→ Required work
Each line of the listing where "computer" appears should be reported.

******

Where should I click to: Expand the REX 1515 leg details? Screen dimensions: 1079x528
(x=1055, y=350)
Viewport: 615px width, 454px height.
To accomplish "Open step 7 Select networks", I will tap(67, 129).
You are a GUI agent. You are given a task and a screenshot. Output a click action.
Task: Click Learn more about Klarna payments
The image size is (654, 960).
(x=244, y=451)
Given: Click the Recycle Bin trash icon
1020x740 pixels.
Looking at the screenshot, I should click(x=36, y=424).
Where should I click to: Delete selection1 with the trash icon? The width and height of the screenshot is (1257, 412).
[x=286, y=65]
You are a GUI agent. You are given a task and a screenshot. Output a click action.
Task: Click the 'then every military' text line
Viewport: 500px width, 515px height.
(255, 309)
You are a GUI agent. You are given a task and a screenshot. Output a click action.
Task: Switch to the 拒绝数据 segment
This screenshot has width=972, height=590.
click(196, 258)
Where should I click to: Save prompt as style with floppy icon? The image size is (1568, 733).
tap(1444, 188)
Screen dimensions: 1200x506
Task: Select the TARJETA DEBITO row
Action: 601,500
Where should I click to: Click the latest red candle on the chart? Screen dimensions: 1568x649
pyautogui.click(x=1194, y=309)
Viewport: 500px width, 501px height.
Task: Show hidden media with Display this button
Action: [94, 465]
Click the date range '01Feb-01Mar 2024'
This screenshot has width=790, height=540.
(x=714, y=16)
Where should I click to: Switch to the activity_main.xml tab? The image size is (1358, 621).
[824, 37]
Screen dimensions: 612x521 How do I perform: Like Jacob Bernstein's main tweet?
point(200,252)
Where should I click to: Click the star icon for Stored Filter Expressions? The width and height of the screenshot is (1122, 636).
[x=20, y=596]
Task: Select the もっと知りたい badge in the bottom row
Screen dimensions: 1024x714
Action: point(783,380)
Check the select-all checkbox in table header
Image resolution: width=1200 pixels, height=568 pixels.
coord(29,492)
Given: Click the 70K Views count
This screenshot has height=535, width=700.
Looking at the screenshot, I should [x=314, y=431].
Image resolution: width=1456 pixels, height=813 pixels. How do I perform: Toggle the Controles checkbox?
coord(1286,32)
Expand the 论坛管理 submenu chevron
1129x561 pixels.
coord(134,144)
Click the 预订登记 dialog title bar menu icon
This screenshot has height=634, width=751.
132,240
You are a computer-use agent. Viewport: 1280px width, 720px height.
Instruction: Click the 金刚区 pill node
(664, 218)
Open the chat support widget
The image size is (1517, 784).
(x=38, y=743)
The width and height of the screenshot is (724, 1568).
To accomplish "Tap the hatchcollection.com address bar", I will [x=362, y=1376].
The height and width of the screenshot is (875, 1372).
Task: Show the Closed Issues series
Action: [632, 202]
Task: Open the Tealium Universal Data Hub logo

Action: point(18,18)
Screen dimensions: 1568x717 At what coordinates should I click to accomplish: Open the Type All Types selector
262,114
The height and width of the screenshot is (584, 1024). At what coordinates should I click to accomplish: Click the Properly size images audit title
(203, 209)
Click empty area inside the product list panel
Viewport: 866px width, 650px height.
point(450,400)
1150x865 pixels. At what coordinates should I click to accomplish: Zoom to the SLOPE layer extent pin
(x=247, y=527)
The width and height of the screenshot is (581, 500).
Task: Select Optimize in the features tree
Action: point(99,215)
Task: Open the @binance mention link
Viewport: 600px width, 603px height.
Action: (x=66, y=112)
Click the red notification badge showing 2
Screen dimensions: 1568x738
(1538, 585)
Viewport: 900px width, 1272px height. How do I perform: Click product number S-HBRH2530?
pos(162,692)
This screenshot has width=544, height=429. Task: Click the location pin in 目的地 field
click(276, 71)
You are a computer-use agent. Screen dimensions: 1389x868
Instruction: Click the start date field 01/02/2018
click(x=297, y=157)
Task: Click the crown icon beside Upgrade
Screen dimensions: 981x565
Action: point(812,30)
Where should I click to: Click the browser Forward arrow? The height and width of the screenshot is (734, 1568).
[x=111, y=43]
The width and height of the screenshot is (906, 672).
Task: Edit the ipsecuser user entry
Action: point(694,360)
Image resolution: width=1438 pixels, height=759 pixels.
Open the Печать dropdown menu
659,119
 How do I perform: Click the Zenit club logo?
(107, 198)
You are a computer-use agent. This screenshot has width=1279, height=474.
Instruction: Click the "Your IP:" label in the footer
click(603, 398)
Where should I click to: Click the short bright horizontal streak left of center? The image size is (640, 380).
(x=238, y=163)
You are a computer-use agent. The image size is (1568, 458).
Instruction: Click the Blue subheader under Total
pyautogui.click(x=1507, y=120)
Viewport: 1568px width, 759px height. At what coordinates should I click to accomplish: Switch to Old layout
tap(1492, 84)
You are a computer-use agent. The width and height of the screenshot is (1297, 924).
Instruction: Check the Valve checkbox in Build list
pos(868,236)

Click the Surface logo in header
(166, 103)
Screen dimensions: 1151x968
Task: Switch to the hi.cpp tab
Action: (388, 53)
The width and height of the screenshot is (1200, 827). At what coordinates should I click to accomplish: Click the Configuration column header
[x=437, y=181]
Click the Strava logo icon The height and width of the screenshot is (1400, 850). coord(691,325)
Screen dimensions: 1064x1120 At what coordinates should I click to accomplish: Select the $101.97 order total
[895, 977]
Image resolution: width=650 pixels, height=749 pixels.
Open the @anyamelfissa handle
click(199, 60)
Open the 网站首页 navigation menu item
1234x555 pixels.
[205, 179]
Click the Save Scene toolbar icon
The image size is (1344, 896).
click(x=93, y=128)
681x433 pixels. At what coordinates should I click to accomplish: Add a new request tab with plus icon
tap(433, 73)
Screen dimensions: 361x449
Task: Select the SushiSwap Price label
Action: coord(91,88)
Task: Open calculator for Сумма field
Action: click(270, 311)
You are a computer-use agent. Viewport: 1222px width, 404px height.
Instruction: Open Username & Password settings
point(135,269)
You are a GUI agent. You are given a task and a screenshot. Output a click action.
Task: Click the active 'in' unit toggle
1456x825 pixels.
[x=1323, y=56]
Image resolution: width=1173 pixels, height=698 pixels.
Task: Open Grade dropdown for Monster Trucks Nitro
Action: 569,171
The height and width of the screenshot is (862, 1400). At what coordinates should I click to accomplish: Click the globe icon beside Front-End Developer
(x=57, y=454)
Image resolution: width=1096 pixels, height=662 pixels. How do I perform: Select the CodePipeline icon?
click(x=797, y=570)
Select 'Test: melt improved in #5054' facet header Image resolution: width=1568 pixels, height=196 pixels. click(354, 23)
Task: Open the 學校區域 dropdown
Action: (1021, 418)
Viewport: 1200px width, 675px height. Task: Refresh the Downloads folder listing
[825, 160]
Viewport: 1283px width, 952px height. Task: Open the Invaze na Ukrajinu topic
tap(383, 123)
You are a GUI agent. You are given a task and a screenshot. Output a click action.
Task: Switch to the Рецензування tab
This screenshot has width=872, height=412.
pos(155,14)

******

→ Your solution
You are a computer-use agent. Viewport: 1280px width, 720px height.
You are a computer-use agent. Screen dimensions: 1389x868
You are a computer-use agent. This screenshot has width=1279, height=474.
You are a computer-use agent. The image size is (1568, 458).
You are a computer-use agent. The width and height of the screenshot is (1297, 924).
You are a computer-use agent. Viewport: 1222px width, 404px height.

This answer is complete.